练习目标:
原样输出下列记录中以包含“This screenshot has width=788, height=630.”的行开头、以包含“pyautogui.click(x=475, y=29)”的行结尾的部分，首尾两行均计入。

[数据集摘录]

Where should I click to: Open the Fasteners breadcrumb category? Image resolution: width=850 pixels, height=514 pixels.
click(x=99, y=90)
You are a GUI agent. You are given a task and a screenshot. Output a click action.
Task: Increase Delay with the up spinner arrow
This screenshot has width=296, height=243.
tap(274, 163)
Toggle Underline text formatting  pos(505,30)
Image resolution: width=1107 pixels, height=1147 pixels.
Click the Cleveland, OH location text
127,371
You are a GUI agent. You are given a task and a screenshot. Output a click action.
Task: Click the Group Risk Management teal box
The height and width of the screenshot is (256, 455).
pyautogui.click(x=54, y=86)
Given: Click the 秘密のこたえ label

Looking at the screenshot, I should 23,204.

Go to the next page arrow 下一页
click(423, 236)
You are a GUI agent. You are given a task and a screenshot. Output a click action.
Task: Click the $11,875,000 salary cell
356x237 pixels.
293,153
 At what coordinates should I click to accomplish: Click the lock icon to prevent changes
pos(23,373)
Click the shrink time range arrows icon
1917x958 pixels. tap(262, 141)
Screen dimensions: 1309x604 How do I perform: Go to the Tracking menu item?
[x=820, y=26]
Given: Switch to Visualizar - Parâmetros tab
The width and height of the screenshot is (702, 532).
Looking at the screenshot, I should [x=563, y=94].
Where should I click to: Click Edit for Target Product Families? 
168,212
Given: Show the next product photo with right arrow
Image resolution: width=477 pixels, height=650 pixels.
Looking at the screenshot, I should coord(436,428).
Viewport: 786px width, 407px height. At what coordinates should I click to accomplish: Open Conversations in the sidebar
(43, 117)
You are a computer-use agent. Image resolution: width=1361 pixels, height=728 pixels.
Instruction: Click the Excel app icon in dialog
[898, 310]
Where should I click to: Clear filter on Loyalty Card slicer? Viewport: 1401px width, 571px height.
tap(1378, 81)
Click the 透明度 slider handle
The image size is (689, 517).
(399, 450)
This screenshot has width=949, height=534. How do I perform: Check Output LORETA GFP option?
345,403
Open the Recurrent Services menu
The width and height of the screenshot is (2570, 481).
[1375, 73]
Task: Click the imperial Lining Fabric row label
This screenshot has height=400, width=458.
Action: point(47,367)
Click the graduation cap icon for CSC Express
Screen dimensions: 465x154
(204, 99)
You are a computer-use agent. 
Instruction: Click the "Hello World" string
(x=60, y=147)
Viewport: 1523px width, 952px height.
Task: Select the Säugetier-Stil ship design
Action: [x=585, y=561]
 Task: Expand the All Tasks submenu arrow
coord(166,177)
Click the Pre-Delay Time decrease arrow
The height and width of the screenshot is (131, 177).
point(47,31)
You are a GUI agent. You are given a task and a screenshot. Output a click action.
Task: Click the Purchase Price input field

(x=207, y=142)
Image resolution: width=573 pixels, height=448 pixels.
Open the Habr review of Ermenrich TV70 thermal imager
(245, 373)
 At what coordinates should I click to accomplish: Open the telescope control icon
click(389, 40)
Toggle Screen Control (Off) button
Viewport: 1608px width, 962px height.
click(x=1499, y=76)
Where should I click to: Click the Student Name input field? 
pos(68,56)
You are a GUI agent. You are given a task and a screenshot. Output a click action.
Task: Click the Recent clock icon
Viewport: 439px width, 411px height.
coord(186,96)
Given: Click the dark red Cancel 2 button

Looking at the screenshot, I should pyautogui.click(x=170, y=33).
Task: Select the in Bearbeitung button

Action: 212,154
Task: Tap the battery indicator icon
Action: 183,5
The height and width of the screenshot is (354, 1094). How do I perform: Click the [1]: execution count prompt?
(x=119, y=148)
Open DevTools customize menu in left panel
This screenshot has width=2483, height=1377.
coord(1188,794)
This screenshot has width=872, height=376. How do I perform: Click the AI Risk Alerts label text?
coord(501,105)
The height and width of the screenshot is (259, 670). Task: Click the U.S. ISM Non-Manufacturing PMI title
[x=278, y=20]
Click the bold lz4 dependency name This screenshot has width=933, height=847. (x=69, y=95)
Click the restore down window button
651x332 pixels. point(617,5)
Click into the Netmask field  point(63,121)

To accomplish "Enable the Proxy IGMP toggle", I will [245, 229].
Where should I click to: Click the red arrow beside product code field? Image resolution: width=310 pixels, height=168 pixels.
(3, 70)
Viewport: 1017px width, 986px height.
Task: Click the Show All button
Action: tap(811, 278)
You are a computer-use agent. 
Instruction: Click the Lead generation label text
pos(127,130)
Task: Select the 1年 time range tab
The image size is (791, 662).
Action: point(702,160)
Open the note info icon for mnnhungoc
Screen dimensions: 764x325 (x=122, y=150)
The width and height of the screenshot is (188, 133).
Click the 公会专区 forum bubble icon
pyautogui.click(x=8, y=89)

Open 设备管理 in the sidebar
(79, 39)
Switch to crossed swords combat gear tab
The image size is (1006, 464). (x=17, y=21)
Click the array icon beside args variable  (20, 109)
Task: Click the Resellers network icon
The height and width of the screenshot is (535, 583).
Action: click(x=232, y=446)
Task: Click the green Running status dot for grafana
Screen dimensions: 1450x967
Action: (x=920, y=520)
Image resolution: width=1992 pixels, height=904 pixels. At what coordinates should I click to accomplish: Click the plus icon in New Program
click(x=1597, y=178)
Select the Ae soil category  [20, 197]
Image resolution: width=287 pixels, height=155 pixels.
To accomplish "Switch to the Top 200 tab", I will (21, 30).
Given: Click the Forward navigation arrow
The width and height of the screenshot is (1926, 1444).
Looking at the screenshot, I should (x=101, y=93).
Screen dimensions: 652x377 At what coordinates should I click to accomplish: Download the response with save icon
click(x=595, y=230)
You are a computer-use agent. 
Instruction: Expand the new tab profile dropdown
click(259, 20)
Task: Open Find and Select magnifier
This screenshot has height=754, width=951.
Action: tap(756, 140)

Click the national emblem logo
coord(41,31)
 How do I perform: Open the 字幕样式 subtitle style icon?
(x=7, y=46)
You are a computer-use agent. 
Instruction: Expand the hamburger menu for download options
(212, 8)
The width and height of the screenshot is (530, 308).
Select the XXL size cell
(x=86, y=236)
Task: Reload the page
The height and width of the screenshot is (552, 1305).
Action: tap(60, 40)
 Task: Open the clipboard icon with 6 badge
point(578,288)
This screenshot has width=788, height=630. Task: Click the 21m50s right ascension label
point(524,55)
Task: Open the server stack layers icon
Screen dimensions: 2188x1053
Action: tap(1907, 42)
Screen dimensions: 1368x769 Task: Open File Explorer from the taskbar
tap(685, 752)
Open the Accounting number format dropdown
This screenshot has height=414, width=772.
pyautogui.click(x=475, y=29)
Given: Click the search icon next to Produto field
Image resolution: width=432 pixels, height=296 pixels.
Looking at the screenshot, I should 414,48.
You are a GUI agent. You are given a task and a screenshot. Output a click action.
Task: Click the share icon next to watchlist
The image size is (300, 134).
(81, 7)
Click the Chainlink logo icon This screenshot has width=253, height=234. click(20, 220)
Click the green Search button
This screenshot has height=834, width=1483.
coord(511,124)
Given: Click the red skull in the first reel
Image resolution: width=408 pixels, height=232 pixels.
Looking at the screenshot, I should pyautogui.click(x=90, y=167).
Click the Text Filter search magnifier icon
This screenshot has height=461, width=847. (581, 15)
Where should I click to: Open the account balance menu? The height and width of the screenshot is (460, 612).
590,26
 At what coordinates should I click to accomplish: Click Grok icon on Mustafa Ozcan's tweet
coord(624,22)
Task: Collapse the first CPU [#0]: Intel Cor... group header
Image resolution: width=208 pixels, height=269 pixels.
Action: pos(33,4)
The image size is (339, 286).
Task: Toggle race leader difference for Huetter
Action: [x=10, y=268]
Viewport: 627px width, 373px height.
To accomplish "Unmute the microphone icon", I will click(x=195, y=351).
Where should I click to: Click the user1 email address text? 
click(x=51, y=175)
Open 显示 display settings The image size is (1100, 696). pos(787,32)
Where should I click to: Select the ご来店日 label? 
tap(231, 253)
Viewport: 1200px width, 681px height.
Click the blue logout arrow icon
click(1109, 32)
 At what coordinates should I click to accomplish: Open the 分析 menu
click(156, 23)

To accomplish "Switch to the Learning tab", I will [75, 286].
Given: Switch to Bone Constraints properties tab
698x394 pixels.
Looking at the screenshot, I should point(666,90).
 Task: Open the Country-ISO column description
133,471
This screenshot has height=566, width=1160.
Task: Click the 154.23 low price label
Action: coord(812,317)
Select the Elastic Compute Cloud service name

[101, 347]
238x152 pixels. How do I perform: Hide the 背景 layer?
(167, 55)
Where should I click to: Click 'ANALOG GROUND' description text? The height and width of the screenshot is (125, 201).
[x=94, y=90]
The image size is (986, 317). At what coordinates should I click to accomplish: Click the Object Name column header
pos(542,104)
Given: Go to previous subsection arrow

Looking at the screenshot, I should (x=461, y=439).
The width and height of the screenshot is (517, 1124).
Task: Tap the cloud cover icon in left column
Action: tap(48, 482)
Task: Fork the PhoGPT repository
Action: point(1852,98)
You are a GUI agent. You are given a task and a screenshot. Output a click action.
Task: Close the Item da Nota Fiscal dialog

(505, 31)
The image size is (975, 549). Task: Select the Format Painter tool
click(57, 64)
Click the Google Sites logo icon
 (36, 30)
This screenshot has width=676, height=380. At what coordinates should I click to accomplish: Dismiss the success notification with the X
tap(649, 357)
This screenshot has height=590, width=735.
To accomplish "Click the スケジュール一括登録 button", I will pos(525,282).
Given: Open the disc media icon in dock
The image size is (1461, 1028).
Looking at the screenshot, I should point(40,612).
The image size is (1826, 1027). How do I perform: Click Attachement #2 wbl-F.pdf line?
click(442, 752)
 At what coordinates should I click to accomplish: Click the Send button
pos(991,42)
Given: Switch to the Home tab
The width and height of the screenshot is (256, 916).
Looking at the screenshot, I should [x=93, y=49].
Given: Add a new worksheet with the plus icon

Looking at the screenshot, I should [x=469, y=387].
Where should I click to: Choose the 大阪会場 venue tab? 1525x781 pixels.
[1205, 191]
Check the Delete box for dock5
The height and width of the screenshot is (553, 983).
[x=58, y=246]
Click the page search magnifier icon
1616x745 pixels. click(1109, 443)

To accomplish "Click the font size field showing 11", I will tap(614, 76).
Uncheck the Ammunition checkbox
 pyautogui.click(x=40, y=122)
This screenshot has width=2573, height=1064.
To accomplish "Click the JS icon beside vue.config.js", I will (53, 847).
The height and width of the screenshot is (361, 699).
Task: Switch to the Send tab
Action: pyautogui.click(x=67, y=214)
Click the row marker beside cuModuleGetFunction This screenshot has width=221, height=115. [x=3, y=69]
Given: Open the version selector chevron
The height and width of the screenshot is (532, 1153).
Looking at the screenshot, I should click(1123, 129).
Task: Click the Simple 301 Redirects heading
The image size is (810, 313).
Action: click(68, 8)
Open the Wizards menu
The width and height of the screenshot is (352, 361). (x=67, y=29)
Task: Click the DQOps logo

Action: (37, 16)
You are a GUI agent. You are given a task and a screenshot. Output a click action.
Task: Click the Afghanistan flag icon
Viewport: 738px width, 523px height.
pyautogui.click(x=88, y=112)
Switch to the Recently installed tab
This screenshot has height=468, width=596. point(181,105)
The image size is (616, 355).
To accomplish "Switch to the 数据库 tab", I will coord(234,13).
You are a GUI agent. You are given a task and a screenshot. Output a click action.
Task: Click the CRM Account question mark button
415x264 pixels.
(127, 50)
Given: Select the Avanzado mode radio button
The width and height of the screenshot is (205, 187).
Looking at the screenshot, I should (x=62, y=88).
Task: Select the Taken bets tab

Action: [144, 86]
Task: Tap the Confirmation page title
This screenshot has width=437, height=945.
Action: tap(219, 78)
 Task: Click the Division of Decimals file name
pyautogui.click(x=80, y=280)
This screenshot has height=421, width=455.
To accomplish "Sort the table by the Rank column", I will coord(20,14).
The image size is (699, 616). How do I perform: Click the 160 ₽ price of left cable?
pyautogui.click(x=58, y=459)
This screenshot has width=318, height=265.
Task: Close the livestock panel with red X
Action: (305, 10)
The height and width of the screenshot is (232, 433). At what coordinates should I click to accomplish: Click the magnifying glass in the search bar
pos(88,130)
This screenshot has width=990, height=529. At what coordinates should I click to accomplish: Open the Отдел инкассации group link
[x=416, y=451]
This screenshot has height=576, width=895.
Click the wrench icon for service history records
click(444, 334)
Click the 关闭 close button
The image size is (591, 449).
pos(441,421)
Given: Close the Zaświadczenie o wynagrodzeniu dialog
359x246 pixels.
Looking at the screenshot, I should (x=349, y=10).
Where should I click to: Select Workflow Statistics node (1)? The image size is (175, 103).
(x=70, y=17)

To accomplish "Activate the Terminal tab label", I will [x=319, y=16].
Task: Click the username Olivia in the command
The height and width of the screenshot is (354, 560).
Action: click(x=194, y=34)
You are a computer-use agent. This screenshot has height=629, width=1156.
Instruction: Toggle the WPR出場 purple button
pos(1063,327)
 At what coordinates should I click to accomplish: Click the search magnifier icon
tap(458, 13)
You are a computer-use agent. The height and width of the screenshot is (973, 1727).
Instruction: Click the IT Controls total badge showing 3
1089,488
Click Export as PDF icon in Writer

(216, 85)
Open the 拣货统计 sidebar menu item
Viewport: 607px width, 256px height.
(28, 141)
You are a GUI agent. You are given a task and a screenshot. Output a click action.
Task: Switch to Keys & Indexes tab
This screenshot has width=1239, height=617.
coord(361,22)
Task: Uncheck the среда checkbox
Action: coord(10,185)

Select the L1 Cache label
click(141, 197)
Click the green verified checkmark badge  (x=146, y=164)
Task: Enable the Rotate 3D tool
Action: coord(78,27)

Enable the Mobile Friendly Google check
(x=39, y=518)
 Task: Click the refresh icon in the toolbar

参考解答:
This screenshot has width=788, height=630. Task: Click the 21m50s right ascension label
point(524,55)
Task: Open the server stack layers icon
Screen dimensions: 2188x1053
Action: tap(1907, 42)
Screen dimensions: 1368x769 Task: Open File Explorer from the taskbar
tap(685, 752)
Open the Accounting number format dropdown
This screenshot has height=414, width=772.
pyautogui.click(x=475, y=29)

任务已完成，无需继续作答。